GATK4 CNV Analysis in Glioblastoma
Summary
Built an end-to-end, HPC-optimized copy number variation (CNV) pipeline for dbGaP-protected cancer RNA-seq data using GATK4 CNV, automating SRA-to-BAM processing and genome-wide CNV calling across large patient cohorts on the USF RRA cluster.
Project Highlights
- Designed a secure, large-scale workflow to convert SRA accessions to aligned, sorted BAM files (SRA → FASTQ → BAM) using Slurm arrays, fasterq-dump, BWA-mem2, and samtools.

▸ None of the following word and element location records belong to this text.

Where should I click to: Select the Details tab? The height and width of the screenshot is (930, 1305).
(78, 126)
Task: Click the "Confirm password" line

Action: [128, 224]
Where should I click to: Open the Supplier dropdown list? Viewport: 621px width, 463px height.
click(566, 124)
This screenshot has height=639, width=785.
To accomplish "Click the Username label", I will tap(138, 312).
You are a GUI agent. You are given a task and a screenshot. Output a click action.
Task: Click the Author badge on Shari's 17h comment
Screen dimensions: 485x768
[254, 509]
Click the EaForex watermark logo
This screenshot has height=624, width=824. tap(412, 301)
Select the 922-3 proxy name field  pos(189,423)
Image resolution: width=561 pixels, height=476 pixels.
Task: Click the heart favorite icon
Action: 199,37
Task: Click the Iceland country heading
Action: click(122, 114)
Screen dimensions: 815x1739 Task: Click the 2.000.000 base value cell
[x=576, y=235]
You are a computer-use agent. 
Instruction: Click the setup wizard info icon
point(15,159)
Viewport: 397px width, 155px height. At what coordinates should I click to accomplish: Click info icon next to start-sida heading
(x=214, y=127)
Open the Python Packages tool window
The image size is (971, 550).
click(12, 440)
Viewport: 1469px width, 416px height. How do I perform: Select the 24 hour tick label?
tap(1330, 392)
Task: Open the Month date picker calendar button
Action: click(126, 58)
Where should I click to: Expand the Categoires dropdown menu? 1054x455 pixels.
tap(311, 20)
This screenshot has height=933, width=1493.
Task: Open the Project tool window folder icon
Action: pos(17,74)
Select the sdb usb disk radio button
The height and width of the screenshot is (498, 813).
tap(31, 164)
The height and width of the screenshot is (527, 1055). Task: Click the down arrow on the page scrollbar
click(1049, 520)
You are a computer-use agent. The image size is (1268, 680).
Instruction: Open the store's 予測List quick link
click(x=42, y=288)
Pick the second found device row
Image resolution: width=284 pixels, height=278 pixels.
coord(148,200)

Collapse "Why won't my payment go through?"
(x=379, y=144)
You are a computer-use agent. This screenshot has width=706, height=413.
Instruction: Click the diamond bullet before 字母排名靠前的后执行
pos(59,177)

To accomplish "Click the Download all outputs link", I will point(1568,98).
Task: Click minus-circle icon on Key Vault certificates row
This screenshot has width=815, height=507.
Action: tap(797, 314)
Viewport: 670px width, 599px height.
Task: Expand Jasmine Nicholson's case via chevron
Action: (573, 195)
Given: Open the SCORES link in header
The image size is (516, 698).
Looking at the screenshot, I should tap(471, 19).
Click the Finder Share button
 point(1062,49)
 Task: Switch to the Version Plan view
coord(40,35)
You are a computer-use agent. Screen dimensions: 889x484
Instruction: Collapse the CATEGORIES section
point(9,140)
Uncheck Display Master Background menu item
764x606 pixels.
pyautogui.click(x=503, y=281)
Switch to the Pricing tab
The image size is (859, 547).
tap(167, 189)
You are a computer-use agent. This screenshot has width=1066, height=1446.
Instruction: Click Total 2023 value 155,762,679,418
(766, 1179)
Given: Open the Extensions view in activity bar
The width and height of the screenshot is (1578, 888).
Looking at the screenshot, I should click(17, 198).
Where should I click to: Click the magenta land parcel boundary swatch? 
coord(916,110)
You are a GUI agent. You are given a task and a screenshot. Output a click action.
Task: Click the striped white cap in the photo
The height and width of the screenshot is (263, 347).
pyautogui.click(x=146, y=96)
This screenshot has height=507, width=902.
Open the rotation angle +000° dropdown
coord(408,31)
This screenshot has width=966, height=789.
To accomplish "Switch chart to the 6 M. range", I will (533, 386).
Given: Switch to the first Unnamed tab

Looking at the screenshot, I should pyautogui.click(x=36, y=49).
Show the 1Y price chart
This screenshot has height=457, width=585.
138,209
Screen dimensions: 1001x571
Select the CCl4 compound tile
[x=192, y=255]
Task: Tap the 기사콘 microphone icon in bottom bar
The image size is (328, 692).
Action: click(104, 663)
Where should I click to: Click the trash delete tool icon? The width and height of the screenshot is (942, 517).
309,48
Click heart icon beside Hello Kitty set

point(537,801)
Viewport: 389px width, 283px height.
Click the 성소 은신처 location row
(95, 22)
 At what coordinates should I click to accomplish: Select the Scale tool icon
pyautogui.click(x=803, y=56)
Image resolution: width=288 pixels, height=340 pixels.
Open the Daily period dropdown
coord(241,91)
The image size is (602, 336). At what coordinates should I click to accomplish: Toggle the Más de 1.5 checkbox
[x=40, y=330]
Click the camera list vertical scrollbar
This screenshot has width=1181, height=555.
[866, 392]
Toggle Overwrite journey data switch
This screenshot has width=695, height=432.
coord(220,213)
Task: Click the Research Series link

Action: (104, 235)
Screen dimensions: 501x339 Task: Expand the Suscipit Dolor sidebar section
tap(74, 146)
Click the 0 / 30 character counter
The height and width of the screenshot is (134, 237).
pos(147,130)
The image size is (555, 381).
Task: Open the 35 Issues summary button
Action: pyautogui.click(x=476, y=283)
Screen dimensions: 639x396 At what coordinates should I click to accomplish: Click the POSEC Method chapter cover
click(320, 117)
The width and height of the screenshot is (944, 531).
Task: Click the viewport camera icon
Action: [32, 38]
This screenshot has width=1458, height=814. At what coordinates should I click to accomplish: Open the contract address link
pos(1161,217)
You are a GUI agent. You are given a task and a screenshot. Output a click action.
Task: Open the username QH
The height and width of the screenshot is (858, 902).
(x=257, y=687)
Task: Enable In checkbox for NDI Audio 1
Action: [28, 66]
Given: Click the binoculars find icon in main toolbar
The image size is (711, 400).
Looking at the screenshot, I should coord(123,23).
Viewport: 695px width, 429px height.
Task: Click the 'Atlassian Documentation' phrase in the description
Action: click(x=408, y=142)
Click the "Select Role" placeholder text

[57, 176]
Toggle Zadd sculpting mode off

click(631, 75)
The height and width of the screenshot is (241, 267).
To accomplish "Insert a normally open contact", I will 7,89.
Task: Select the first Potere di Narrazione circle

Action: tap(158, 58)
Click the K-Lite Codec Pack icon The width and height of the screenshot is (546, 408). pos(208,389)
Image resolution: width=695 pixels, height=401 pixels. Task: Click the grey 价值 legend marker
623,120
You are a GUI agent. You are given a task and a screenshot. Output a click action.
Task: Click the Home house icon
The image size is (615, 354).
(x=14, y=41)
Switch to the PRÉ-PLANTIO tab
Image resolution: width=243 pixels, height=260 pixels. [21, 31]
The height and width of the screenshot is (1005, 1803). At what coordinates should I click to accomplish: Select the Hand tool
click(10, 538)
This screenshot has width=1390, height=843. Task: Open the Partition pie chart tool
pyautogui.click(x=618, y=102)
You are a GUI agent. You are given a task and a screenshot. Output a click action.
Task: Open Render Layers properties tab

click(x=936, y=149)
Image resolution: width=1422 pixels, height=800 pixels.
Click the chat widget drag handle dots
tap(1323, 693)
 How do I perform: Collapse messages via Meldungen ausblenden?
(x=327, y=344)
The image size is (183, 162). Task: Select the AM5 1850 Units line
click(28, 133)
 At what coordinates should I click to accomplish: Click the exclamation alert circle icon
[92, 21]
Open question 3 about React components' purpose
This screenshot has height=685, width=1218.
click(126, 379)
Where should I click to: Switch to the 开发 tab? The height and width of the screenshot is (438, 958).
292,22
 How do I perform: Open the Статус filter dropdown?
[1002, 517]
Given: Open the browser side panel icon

- Parallelized FASTQ extraction and alignment on scratch storage with timeout handling, enabling stable processing of thousands of samples without manual restarts.
- Constructed autosome-wide interval lists and a robust Panel of Normals from normal cohorts using GATK CreateReadCountPanelOfNormals to reduce technical noise in copy-ratio estimates.
- Automated CNV calling with GATK CollectReadCounts → DenoiseReadCounts → ModelSegments, generating standardized copy-ratio tracks and high-resolution CNV segments for each tumor sample.
- Implemented Python-based post-processing to map CNV segments to genes and assemble cohort-level gene-by-sample CNV matrices ready for survival analysis, immune feature integration, and downstream ML.